When I delete a port forward, the iptables rules are not deleted.

[viniciusbarretobr]

Required information

• Distribution: Debian
• Distribution version: Debian GNU/Linux 11 (bullseye)
• The output of "inc info" or if that fails:
  • Kernel version: 5.10.0-26-cloud-amd64
  • LXC version: bash: "root@incus-1:/home/debian# lcx: lcx: command not found"
  • Incus version: 0.3
  • Storage backend in use: dir

Issue description

When I delete a port forward, the iptables rules are not deleted. They only disappear after we restart the main operating system

Steps to reproduce

1. Create a forward port for an ip
2. delete a forward
3. Run the command "iptables -nvL -t nat" and see that the rules are still there.

Information to attach

• [ ] Any relevant kernel output (dmesg)
• [ ] Container log (inc info NAME --show-log)
• [ ] Container configuration (inc config show NAME --expanded)
• [ ] Main daemon log (at /var/log/incus/incus.log)
• [ ] Output of the client with --debug
• [ ] Output of the daemon with --debug (alternatively output of inc monitor while reproducing the issue)

[stgraber]

Can you show the incus info output? I'd like to know what firewall driver Incus is using.

[stgraber]

Okay, so the issue is that your system must have been using the iptables nft shim.

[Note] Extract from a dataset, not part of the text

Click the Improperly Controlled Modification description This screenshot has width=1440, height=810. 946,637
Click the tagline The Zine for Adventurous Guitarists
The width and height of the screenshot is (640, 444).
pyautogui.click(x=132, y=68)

You can avoid this by either installing the nftables package or using update-alternatives to switch iptables, ip6tables and ebtables to their "real" binary (legacy).

You must have been getting an error on Incus startup in your incusd.log pointing that situation out.

I found a way to workaround this particular issue so it will work with the nft wrapper tools, but that's not really a setup that we can reliably support, so it'd be best to either fully go back to the old xtables or fully switch to nftables.